Read through the listing, and wherever a line holds the word "Lifestyle", return it.

→ **GIVEN RECORDS**
* * *

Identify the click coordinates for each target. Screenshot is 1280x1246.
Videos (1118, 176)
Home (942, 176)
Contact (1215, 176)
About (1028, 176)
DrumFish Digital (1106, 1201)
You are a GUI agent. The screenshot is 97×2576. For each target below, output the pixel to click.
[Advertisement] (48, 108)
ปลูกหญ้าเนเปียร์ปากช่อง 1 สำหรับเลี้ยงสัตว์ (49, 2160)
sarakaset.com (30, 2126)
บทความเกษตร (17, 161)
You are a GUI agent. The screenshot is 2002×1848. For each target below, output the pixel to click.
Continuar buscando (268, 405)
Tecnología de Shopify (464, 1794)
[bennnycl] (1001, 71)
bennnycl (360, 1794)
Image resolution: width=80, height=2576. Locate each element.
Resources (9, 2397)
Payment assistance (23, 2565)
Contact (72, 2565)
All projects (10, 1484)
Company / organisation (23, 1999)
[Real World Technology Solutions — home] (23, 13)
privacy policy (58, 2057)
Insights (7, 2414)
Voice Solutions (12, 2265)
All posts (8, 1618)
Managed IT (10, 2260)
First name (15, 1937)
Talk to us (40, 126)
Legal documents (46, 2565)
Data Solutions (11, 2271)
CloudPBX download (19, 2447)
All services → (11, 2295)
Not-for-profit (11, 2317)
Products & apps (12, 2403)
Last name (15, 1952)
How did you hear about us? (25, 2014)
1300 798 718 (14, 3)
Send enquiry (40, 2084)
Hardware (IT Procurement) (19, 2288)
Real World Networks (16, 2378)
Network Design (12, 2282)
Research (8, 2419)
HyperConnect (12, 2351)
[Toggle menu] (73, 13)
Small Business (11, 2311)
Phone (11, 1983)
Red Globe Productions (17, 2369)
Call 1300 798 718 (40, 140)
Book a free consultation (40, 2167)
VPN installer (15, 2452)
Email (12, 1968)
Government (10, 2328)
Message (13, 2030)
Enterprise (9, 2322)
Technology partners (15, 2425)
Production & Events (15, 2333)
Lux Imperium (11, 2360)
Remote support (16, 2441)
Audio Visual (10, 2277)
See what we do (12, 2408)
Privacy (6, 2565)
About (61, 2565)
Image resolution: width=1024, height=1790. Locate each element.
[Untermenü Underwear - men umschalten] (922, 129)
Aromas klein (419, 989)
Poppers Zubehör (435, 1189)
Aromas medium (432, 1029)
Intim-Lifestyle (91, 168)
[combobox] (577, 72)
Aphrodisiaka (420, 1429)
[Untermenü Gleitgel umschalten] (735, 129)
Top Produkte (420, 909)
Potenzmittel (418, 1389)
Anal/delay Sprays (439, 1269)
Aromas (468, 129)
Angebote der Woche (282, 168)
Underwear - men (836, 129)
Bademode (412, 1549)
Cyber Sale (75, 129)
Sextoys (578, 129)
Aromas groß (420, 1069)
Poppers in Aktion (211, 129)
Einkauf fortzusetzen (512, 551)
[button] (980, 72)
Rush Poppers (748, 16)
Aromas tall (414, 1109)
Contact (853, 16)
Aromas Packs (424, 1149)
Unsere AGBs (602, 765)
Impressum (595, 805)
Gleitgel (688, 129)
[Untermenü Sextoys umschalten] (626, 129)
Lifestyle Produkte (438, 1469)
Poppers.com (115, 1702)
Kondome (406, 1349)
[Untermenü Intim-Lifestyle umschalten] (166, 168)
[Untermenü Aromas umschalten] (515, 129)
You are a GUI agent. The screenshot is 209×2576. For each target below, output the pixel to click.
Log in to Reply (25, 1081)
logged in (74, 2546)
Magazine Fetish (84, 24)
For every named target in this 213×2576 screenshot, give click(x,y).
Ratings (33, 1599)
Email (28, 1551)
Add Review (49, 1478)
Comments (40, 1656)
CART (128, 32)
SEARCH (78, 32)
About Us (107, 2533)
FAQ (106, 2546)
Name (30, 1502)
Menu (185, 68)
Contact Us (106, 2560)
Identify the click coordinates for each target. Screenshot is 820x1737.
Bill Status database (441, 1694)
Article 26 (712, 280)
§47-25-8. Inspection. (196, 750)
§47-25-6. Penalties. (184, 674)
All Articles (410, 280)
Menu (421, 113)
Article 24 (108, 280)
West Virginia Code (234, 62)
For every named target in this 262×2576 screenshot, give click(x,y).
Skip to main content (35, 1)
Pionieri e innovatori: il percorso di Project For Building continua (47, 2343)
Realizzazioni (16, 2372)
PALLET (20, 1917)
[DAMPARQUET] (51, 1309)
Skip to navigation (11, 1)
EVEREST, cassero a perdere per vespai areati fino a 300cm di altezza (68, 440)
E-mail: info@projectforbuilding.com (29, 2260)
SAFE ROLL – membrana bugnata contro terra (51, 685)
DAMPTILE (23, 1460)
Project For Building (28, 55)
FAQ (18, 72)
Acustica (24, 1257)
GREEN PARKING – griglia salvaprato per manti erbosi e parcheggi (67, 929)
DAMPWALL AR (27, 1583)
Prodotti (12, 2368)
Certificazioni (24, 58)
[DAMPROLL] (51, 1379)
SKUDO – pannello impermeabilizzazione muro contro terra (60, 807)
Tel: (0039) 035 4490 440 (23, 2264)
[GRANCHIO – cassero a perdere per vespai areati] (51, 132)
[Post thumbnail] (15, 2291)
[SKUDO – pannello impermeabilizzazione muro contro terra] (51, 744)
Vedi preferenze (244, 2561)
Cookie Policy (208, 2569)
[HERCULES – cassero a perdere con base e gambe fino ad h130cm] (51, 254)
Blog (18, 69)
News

* * *

→ **PROBLEM SOLUTION**
Intim-Lifestyle (91, 168)
Lifestyle Produkte (438, 1469)
[Untermenü Intim-Lifestyle umschalten] (166, 168)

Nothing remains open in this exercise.